Posts: 1
tosmolskis
Joined: 10 May 2017
#1
the first time I got a Linux box to boot was with SLS (Soft Landing Systems) Linux off a bazillion floppies. My first production system was a Slackware install with kernel version 0.99pl12 on a 386-SX with 4 megs of RAM and a 20 mb hard drive - that sucker ran mail and DNS for a domain for about 3 years. I'm using Antix to turn a 10 year old laptop into something useful. I particularly appreciate Antix's resistance to The Invasion of the systemd Monster.
Posts: 850
fatmac
Joined: 26 Jul 2012
#2
Welcome aboard. __{{emoticon}}__
Posts: 4,164
rokytnji
Joined: 20 Feb 2009
#3
Howdy and Welcome.
masinick
Joined: 26 Apr 2008
#4
@tosmolskis: The first Linux distribution I ever tried was also a Slackware distribution. In the early days, I didn't download CDs or DVDs or network installations; I'd purchase a book containing a CD and read up on it and then install. Later I'd grab magazines and load images from them.

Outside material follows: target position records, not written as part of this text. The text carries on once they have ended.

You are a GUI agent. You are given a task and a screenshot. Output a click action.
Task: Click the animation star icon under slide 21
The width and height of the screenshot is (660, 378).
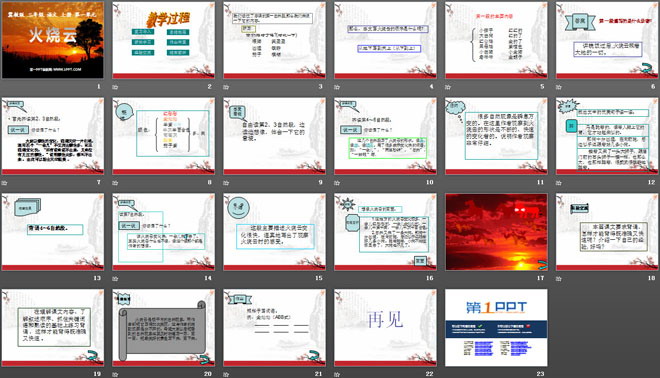coord(226,374)
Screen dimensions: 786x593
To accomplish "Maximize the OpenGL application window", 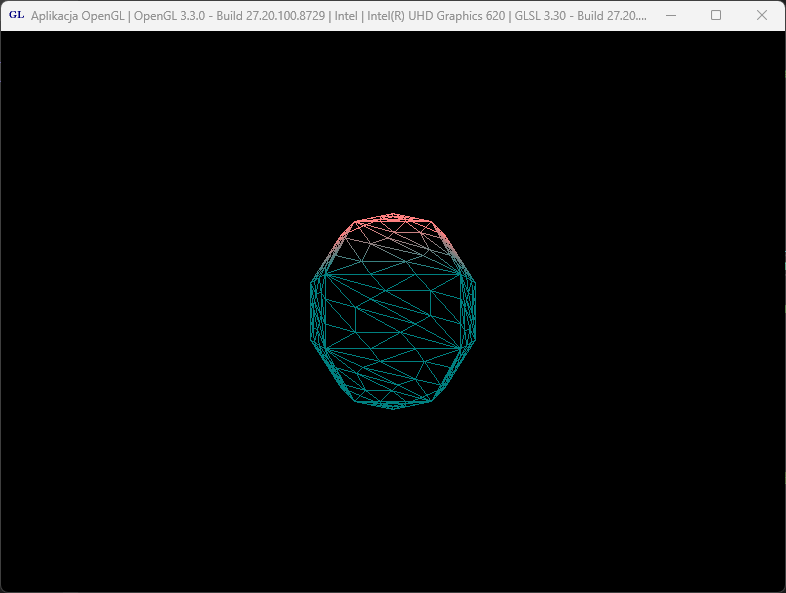I will [716, 15].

That early Slackware distribution required me to create a boot and a root floppy disk, boot from the boot floppy and then load the remaining system from the boot floppy - 1 each, so it was a light, nimble system.

I didn't have Wifi until a few years later, so I used a modem in the early days. Needless to say, I'd do some editing with that Linux system, but it was often a glorified terminal server to my UNIX workstation, particularly when I'd work from home. It was convenient, over that low speed access, to edit files and do as much work as possible locally and then transfer those files between the workstation and the Linux system. Oh yes, it used fvwm in various varieties, so it was very responsive. Usability in those days was definitely aimed at the software engineer, not that it was particularly difficult to pick up, particularly with the book nearby, but it wasn't for a"point and click" beginner in those days.

By the time antiX arrived on the scene - I believe that I tried my first test version of antiX in May 2006, about three years after first trying out MEPIS. Ah,"those were the days". The systems required a bit more initial knowledge to use and configure, but straightforward text readable configuration files were used, and these were very familiar to me from my UNIX background, and in fact, I'd often use the same GNU-based utilities on that UNIX system. Being part of a UNIX development team, we had a lot of freely available test software, such as the latest incarnation of various Web browsers, text editors, terminal emulators and X server images. That helped to make my first Linux experience fairly straightforward - though this was frequently not the case for the uninitiated"beginner" in those days!